We can achieve similar time savings for electrical fast-transient and surge testing by subjecting the product to the most severe interference levels only. With our products, we have data to indicate that if the product passes under the most stressful conditions, it will pass under lower stress levels. If we detect a failure, we can analyze it by performing a full immunity test. At this level of evaluation, we're looking for a simple yes/no result. That is, does the product containing the low-cost component respond differently from the original instrument?

Figure 3.  A replacement DC-DC converter failed a swept-frequency immunity test. Unlike the original part, the replacement part shut down during a test.
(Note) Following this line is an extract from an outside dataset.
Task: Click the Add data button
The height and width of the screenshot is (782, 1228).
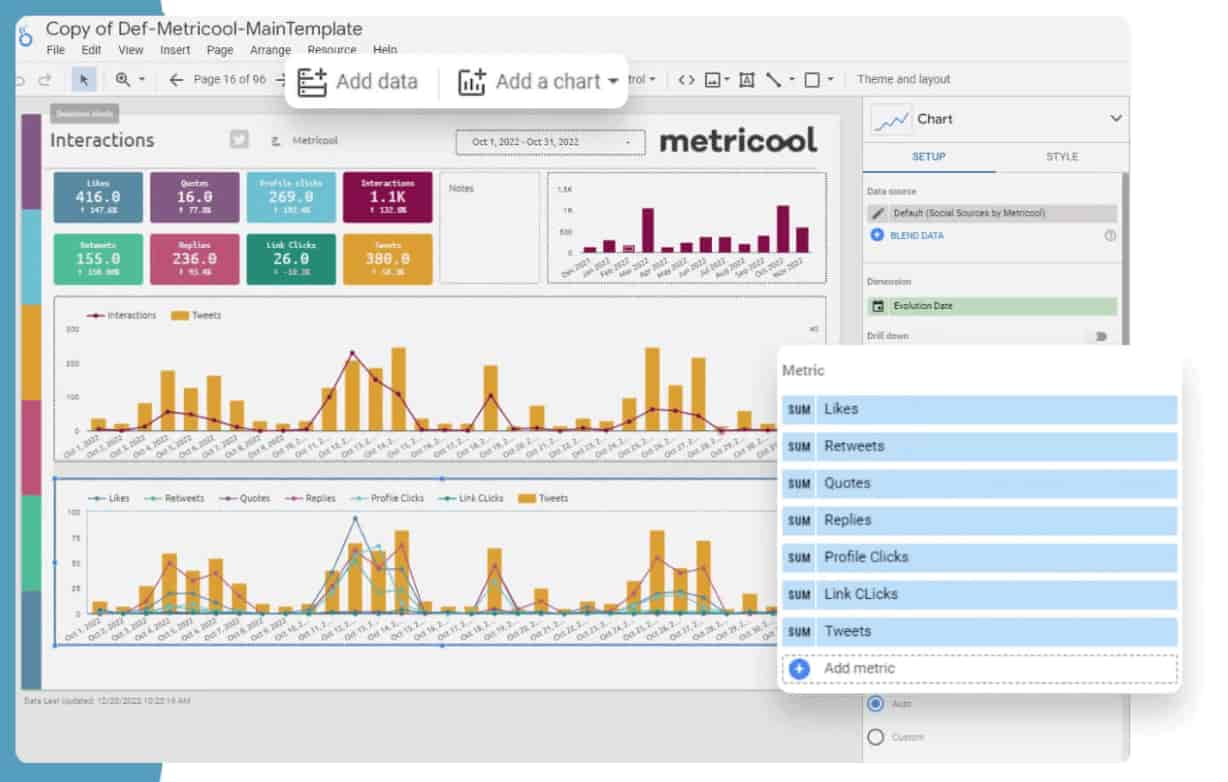Action: pyautogui.click(x=360, y=81)
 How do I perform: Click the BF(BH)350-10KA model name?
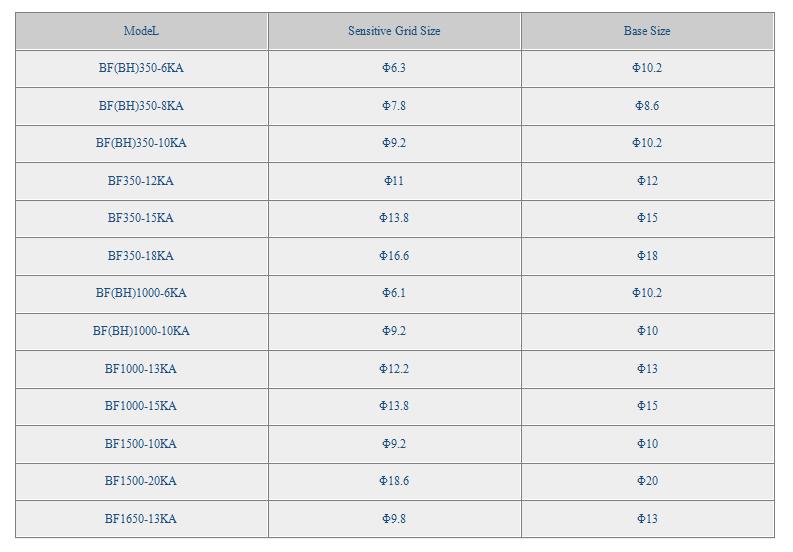pyautogui.click(x=141, y=143)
Figure 3 shows the results of a swept test of an existing and a proposed alternate DC-DC converter. We use the converter to power an instrument controller's isolated 4–20-mA output. The original component showed no meaningful response when subjected to a sweep. The proposed replacement however, not only lost regulation, it shut down halfway through the test. The converter regained regulation after testing. Clearly, the substitute component is not a suitable replacement.

If you want to try a method similar to the one we use, you first need a compliance history of your product. That is, make sure you have a full emissions and susceptibility profile to compare the test results against. Without a known set of behavior, you can overlook a minor response. With a known product profile, you can carefully watch for minor anomalies during rapid testing. If in doubt, perform a full compliance test.